Task description »
Your answer is the lines below, exactly, from the one that contains "[poegen jóógen] (1260, 388)" through the one that contains "Dialog [menuitem] (60, 853)", both included.

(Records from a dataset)
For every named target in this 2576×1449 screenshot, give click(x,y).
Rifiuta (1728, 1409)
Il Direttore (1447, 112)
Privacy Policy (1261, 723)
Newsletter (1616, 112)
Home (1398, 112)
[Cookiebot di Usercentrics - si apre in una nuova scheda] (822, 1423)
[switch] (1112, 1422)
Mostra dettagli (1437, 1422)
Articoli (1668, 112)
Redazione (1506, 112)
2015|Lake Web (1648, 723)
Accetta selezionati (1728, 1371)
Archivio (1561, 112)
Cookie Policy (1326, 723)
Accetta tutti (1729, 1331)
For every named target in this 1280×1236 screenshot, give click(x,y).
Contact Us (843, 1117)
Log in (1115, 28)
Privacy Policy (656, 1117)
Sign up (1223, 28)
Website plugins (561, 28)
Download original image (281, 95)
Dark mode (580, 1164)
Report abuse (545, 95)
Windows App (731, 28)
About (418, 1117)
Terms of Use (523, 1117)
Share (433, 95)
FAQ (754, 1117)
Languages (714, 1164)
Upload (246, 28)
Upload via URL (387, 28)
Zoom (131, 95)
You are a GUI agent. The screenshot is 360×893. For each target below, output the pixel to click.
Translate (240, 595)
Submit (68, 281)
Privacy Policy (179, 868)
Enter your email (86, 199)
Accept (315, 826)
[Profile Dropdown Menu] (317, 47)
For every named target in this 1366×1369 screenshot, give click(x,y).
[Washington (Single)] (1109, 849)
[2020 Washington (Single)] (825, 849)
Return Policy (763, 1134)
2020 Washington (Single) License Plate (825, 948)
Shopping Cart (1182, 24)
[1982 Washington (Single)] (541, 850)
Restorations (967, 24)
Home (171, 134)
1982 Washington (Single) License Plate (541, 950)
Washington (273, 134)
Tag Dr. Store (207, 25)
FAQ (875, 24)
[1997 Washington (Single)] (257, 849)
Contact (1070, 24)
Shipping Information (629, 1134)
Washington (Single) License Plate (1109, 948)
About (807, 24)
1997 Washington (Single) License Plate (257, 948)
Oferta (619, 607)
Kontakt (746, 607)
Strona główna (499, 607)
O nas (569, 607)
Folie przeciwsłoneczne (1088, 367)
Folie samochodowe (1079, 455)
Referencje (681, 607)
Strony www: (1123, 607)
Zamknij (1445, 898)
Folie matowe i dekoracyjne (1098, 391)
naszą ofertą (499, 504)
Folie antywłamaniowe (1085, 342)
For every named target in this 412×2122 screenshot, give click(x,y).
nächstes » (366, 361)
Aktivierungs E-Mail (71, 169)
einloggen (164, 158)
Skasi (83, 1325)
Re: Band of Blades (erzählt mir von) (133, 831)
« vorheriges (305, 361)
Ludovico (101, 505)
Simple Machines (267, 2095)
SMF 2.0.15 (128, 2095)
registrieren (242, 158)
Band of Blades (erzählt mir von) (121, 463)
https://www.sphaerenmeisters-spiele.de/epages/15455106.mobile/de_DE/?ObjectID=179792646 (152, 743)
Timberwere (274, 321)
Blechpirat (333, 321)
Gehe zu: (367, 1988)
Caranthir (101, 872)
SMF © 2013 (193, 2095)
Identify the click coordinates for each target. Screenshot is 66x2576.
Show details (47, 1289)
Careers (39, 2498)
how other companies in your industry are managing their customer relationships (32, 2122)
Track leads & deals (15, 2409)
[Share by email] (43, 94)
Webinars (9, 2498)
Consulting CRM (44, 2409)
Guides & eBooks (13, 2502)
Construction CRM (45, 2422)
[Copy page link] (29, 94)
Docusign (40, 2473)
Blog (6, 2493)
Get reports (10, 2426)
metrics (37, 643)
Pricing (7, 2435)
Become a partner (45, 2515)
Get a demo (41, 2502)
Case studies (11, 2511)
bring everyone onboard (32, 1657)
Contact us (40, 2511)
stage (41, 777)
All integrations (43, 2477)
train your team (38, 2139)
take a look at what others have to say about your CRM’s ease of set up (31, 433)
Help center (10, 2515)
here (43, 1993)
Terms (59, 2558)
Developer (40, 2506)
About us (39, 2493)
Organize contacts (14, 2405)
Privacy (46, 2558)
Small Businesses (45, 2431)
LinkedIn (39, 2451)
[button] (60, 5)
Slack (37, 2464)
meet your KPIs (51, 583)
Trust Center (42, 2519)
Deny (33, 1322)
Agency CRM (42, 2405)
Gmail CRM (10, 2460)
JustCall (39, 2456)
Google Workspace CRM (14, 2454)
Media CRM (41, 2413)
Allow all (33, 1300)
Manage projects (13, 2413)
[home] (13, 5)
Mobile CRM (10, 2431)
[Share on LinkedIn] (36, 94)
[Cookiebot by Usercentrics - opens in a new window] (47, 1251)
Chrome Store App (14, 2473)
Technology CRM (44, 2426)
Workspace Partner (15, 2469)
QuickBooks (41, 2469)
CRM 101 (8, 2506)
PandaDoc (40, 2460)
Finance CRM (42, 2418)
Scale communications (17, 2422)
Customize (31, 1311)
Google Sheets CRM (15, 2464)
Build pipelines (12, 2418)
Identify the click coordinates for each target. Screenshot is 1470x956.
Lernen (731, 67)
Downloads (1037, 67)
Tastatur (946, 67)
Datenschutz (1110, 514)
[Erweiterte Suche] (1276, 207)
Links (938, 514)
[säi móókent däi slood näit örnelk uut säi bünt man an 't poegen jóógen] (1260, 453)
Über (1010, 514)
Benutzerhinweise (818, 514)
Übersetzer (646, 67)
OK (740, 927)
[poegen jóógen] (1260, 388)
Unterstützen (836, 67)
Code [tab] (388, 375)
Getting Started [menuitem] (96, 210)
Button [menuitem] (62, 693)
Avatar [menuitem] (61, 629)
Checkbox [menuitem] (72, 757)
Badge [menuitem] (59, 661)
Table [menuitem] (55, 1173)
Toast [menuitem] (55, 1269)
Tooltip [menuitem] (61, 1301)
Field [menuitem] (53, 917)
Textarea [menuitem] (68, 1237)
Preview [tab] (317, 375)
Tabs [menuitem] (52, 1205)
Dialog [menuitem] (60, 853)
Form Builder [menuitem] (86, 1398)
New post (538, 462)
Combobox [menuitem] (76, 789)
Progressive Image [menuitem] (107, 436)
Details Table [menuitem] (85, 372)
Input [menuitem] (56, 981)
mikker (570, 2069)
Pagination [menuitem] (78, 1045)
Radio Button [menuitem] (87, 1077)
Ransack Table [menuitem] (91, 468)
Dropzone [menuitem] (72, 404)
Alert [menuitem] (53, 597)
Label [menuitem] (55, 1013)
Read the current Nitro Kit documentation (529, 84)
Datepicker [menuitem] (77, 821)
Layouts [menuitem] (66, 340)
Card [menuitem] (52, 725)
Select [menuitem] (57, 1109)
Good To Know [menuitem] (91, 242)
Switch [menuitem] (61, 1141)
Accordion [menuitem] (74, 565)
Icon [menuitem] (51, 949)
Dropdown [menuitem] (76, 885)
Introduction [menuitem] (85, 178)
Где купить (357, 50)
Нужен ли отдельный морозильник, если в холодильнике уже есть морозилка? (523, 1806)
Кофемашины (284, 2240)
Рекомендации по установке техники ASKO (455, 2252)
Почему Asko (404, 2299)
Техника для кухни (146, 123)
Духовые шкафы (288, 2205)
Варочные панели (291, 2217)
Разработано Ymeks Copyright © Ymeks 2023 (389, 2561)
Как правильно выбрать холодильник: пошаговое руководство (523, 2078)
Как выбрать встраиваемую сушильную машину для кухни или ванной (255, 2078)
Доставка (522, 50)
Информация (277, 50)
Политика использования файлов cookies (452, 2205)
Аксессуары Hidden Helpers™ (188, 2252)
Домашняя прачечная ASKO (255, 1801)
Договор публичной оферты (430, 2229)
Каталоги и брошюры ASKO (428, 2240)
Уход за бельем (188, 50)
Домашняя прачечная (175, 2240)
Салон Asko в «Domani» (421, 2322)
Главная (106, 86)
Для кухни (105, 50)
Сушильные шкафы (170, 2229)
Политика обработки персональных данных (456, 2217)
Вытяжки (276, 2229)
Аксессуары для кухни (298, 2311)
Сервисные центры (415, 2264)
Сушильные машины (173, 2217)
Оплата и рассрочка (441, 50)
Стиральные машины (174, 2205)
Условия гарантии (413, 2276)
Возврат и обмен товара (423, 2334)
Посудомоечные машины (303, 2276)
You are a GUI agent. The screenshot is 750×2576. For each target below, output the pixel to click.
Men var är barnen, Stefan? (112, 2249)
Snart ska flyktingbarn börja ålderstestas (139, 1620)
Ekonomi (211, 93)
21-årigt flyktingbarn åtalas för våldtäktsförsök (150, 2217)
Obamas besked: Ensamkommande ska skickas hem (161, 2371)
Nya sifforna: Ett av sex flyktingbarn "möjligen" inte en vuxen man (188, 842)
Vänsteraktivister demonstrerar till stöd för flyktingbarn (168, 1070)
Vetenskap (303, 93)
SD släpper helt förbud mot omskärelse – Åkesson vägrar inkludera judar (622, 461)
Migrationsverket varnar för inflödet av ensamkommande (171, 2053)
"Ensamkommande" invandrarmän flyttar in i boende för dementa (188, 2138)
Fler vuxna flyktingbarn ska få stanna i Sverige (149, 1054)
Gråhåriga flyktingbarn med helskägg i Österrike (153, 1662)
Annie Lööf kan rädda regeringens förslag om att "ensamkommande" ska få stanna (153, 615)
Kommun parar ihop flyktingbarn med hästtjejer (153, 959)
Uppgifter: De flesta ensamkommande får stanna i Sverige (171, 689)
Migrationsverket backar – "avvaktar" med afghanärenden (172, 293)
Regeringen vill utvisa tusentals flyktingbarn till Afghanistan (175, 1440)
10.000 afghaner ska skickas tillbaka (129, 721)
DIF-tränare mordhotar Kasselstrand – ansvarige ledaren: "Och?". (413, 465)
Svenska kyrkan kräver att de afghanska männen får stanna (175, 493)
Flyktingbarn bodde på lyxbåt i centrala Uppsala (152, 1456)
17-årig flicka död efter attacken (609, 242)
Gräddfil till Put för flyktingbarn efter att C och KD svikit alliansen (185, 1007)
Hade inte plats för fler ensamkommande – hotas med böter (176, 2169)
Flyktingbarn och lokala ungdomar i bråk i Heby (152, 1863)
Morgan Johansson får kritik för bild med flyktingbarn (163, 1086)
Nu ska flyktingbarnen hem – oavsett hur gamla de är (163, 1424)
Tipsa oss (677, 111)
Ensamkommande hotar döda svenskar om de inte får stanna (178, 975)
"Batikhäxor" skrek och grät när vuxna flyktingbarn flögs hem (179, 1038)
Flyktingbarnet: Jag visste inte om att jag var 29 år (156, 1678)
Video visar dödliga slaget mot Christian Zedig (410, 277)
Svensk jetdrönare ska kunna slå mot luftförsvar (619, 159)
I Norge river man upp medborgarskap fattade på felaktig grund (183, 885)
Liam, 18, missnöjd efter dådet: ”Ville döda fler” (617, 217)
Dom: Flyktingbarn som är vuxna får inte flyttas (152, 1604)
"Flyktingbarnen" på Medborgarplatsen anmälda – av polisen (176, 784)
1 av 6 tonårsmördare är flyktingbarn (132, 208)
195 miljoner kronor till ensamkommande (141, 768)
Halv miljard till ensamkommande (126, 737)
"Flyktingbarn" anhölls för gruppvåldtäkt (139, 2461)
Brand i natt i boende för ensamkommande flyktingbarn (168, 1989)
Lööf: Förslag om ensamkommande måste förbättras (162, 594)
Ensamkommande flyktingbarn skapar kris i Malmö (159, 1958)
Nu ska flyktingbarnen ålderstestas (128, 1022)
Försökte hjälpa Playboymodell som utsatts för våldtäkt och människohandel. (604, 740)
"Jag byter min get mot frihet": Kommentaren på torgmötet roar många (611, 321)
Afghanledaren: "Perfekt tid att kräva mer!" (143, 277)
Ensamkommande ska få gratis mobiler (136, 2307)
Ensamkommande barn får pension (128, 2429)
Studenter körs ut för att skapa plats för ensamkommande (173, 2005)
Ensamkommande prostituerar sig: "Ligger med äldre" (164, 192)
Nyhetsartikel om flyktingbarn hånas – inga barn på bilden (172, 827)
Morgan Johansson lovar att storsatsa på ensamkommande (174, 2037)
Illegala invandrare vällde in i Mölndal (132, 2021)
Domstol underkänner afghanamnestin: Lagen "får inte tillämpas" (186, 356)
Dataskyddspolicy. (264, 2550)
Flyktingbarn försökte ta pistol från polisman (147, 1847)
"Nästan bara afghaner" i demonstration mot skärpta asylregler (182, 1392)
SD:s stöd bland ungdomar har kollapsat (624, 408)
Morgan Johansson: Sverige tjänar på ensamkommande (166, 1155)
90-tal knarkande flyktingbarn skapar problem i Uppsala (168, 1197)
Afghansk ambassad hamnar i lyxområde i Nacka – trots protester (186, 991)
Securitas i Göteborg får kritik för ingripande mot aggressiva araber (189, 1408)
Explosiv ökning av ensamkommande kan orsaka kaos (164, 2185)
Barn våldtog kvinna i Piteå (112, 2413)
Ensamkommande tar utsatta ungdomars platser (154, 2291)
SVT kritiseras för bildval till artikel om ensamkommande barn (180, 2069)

Written solution »
[poegen jóógen] (1260, 388)
Unterstützen (836, 67)
Code [tab] (388, 375)
Getting Started [menuitem] (96, 210)
Button [menuitem] (62, 693)
Avatar [menuitem] (61, 629)
Checkbox [menuitem] (72, 757)
Badge [menuitem] (59, 661)
Table [menuitem] (55, 1173)
Toast [menuitem] (55, 1269)
Tooltip [menuitem] (61, 1301)
Field [menuitem] (53, 917)
Textarea [menuitem] (68, 1237)
Preview [tab] (317, 375)
Tabs [menuitem] (52, 1205)
Dialog [menuitem] (60, 853)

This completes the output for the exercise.